Let F/K be a field extension. The galois group of F over K is the set of automorphisms of F that fix K. Since automorphisms can be composed and reversed, this does indeed form a group.

Let u be algebraic over K, the root of an irreducible polynomial p(x). Let c() be an automorphism taken from the galois group of F over K, hence it fixes K. Apply c to the equation p(u) = 0, and the coefficients of p are fixed, hence c(u) is another root of p(x). There are at most n roots, if p has degree n, so we only have a few choices.

If F/K is normal, every root of p(x) is a possible destination for c(u). We proved this for the splitting field of p, and then extended it to a larger, normal extension. Using the terminology of group theory, the galois group acts transitively on the roots of p(x).

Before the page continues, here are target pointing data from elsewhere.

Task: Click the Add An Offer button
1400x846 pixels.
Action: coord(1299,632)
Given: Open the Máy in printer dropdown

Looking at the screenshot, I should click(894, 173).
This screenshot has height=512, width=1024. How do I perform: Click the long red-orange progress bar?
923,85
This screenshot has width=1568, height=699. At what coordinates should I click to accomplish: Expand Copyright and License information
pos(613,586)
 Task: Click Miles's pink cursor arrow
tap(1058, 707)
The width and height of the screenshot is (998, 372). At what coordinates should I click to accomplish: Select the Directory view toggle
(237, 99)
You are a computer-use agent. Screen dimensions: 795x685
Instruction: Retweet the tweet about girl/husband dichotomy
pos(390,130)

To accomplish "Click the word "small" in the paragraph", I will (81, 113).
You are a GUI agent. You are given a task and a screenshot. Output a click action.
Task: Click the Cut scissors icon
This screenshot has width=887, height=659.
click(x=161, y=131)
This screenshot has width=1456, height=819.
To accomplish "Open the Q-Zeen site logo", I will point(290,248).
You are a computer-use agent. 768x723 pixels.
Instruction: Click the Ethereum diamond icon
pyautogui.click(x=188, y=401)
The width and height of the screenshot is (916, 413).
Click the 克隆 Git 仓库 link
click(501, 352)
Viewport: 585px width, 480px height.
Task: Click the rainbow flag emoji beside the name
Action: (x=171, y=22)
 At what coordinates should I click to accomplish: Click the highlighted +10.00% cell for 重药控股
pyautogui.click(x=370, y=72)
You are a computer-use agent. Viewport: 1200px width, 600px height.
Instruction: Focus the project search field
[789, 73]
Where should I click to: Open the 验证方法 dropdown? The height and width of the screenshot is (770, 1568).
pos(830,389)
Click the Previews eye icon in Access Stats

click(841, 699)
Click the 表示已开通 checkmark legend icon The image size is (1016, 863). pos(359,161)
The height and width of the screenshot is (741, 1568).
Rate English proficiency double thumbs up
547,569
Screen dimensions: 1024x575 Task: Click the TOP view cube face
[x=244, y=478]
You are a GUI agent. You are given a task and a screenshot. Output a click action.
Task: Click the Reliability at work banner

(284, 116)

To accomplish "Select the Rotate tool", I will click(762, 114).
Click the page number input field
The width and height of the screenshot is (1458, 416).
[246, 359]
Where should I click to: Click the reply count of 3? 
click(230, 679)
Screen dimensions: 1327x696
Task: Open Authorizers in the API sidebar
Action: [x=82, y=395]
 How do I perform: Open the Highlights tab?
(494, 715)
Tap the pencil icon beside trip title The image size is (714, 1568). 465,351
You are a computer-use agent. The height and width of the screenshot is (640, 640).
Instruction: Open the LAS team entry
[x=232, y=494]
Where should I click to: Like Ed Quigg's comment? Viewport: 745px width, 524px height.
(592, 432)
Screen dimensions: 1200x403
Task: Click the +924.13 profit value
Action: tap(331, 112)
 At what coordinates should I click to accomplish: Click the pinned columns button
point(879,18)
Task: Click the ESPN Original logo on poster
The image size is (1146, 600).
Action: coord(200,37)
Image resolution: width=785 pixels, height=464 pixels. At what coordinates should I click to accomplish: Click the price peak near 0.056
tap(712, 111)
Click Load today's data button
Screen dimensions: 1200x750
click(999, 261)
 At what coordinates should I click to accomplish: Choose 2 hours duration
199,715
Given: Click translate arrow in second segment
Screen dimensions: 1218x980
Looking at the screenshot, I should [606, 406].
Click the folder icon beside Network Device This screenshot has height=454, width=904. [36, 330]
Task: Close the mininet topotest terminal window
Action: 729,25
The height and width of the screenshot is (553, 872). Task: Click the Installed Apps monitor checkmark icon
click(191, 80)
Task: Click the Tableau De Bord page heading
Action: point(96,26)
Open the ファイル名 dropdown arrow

Just to review, If c() is a field endomorphism on F/K, and F is algebraic, c is a field automorphism. Suppose there is an element u that is not in the image of c(F), and let u be a root of p(x). Let E be the intermediate field extension K(u). This includes u, and some of its conjugates. Now c is a monomorphism that carries roots to roots. In other words, it maps a finite set of roots into itself, hence the map is onto. There is some root v such that c(v) = u, and that means c is an automorphism on F. When F/K is algebraic, all endomorphisms are automorphisms. They all belong to the galois group.

If K(u) has dimension n over K, and u is a root of p(x), the automorphisms of K(u) carry u to a root of p(x), and nowhere else. There are at most n such roots. Furthermore, the entire automorphism is determined by the image of u. Hence there are at most n automorphisms in the galois group. Of course n is an upper bound, as shown by adjoining the real cube root of 2 to the rationals. Everything in the extension is real, and the root cannot be mapped onto a complex cube root of 2, so the galois group is trivial, even though the dimension of the extension is 3.

Let E be an intermediate extension between F and K. Every automorphism on F/E also fixes K, hence the galois group of F over E is a subgroup of the galois group of F over K.

Let F include a transcendental element u. For every a in K, the automorphism fixing K and mapping u to a*u is a K automorphism, and the galois group has the multiplicative group of K as subgroup. Replace u with u+a to show the galois group has the additive group of K as subgroup.